== Goal of the exercise ==
Reproduce the passage about fake coins below word for word, from its first sentence to its last.

== Document segment ==

Although fake coins represent a very small percentage of the overall coin market as a whole, the risk of buying fake coins online, especially on eBay, is a real danger for the unwary. The best way to protect yourself is to follow the old common sense adages, such as "if it's too good to be true, it probably is," and "caveat emptor" (let the buyer beware.) Sometimes, though, even the most careful buyer will end up with a coin that just doesn't seem right. And don't think that just because it's in a major grading service holder that the coin must be safe! The holders themselves are sometimes counterfeited, as NGC reminded us in a recent consumer alert.

It's also possible to find incorrect date and mint mark silver coins (see image below), so you must know the coin series your buy and just what years they were minted and the corresponding U.S. Mint Mark.

== Data ==
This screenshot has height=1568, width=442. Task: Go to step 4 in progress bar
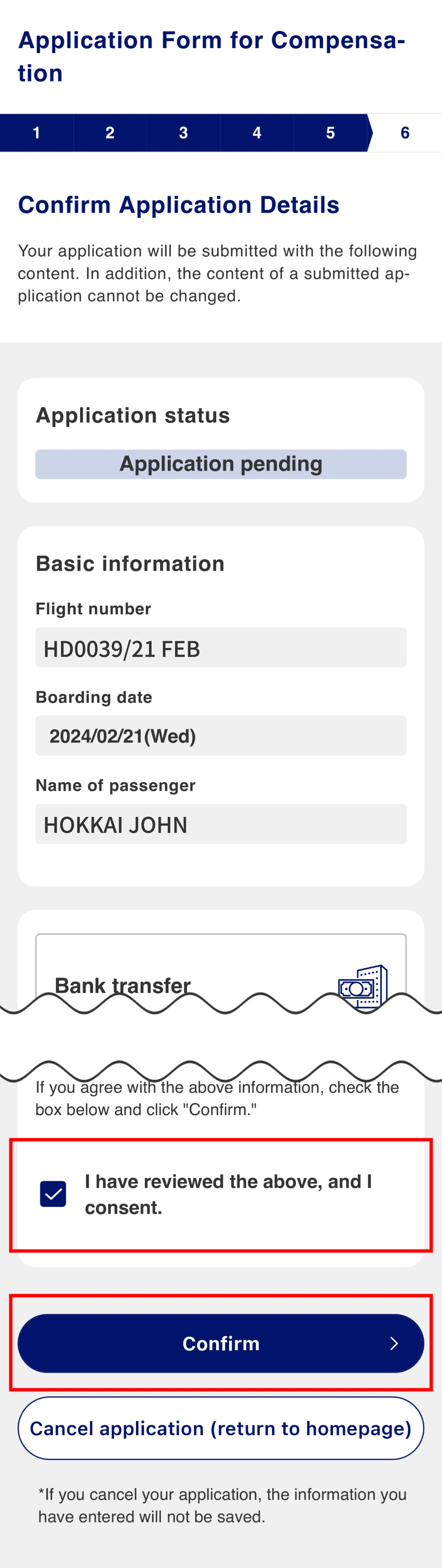[x=257, y=133]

== Answer for the task ==
Although fake coins represent a very small percentage of the overall coin market as a whole, the risk of buying fake coins online, especially on eBay, is a real danger for the unwary. The best way to protect yourself is to follow the old common sense adages, such as "if it's too good to be true, it probably is," and "caveat emptor" (let the buyer beware.) Sometimes, though, even the most careful buyer will end up with a coin that just doesn't seem right. And don't think that just because it's in a major grading service holder that the coin must be safe! The holders themselves are sometimes counterfeited, as NGC reminded us in a recent consumer alert.

It's also possible to find incorrect date and mint mark silver coins (see image below), so you must know the coin series your buy and just what years they were minted and the corresponding U.S. Mint Mark.